All of this said just to say: if you are afraid of needles and if this has been a particularly difficult year accordingly, if you have postponed getting the vaccines because of it, I understand. But it is better to be free of this fear. That seems impossible. It is not. It will be difficult and uncomfortable, but is easier with a plan. And if you are like Adam from the BBC video and desperate to get over your phobia, here are some practical steps you can take. (Obvious disclaimer here that I am not an expert. Consult with your doctor or trusted mental health professional and they will provide personalized guidance. This is just what helped me.)

On the advice of a psychology professor at my university I began a self-directed program of exposure therapy during my fourth year, and mainly so I’d have an experience to write about for a literary journalism class I was taking. To my genuine surprise, it was actually effective. I fell out of practice once I finished the class, but picked it up again a few years later with the help of a therapist who kept me accountable to a schedule. 

Overcoming Medical Phobias: How to conquer fear of blood, needles, dentists and doctors by Martin M. Antony and Mark A. Watling was the resource I initially used, and I am certain you will find it if not helpful then at least informative on the subject. 

The concept is simple. Exposure therapy, as the name suggests, helps you to overcome your fears by exposing you to them, little by little and only as much as you can initially handle, until as much as you can handle becomes quite a lot indeed. 

Think of the scariest movie you have ever seen and how you felt the first time you watched it. Now, take the time, and watch it ten times in a row back-to-back-to-back- etc. It is impossible for Jigsaw, Freddie, Hannibal Lecter to retain their same terrible form once the novelty of the experience is gone. Eventually with enough repeated exposure you adapt; the same blood, screams, and shifting shadows necessarily lose their horrific hold on your imagination. Your body cannot muster fight or flight urgency to the exact same stimuli, over and over again. The Exorcist is scary the first time you watch it. It is boring the one hundred-and-first time. 

Phobias are more persistent than jump scares. Still, the concept applies. To start, list out the situations and aspects related to getting a needle that are frightening. Then, develop a hierarchy and rank them from least frightening to most frightening. 
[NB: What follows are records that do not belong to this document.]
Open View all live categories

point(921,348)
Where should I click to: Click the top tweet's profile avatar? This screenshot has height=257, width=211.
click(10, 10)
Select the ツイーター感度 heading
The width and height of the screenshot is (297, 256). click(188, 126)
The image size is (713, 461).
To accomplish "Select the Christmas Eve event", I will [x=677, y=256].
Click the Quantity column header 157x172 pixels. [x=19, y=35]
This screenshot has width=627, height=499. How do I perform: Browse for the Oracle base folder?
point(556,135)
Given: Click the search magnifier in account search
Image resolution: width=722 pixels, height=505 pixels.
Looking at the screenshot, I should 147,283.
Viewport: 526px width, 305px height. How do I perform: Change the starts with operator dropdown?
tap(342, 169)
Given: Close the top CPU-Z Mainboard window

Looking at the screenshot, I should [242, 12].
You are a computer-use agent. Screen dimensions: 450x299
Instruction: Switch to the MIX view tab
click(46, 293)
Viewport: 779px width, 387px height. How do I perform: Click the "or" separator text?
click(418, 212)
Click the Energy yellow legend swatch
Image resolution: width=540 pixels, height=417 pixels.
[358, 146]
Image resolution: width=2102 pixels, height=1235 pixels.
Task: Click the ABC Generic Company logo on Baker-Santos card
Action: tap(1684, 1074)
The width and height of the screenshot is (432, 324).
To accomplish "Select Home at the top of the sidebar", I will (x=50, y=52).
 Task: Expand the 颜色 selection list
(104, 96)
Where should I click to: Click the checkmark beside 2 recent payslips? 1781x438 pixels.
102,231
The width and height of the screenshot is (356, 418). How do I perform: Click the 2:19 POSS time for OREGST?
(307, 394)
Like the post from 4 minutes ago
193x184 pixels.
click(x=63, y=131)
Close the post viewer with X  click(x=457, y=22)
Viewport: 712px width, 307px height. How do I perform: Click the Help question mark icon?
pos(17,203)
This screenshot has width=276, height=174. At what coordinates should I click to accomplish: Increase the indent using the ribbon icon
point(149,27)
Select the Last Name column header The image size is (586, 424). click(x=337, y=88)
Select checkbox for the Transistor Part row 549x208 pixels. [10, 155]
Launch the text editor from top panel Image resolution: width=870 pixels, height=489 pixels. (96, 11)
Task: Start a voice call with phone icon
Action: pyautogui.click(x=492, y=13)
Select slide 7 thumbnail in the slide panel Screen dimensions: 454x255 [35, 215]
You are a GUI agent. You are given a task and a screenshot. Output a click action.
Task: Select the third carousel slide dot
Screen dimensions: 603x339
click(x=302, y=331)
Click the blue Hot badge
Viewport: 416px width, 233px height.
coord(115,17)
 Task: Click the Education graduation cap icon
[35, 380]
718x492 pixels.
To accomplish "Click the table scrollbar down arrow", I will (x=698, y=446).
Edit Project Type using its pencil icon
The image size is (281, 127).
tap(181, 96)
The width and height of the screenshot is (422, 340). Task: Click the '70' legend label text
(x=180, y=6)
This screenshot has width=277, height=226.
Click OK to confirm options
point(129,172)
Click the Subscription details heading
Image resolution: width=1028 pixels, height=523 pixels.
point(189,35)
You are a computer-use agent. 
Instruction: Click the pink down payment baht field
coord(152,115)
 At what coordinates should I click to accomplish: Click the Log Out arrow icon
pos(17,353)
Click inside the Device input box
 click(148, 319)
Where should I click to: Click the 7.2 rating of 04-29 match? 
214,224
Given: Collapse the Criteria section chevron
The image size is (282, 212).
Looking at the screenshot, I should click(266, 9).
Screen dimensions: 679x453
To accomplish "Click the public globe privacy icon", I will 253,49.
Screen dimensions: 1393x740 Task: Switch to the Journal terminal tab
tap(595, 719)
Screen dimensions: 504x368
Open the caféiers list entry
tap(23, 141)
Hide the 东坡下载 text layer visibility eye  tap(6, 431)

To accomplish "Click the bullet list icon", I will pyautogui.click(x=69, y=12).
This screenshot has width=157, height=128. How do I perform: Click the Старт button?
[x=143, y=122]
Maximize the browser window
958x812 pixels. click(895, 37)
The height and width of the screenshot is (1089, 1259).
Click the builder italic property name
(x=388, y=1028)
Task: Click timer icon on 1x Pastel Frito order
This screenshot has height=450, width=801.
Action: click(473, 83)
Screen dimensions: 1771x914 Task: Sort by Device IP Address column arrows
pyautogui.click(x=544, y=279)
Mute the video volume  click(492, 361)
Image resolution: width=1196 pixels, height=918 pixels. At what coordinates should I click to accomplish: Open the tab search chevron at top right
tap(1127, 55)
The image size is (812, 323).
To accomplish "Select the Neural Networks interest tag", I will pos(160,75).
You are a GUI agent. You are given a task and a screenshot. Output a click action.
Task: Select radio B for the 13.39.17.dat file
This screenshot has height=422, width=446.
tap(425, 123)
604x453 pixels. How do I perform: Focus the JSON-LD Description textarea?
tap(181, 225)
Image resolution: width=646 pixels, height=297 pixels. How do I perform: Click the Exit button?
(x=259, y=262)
Start by exposing yourself to the least frightening activity you have listed (perhaps looking at a picture of a needle) for as long as you can, as many times as you can, until it becomes bearable. Then, next session, move on to the next activity (perhaps holding a real needle in your hands), and do not stop until each activity listed, each previously incomprehensibly difficult task (like actually getting a needle), has become dull and familiar and as easy for you as everyone else. This may take weeks or months, but you will see results if you are persistent.

Additionally, if you feel faint or dizzy during or after injections, as I used to, this is a common response known as a vasovagal syncope. Applying muscle tension in the moment will help. 

I empathize with Adam trying to get his needle through sheer brute force of will. But that is clearly not a sustainable strategy. “It feels like the world is ending in that moment,” Adam says. I know. But it is much easier to prepare yourself for the moment beforehand, to neutralize it before it can arrive and collapse down upon you. 

With phobias, your physical response follows from your mental state. Overall, understanding how much of my fear response was being caused and worsened by my own mind, my constant catastrophization, was crucial to lessening that fear and getting on with the exposures. 

Truly, starting is the most difficult part. If that is a trite statement then so be it; it is no less true for it. Here is another: It takes hard work to do the hard things worth doing, and this is worth doing. Not just to dutifully meet the demands of this moment, but because your own wellbeing will be better for it long after this virus is an afterthought. You got this.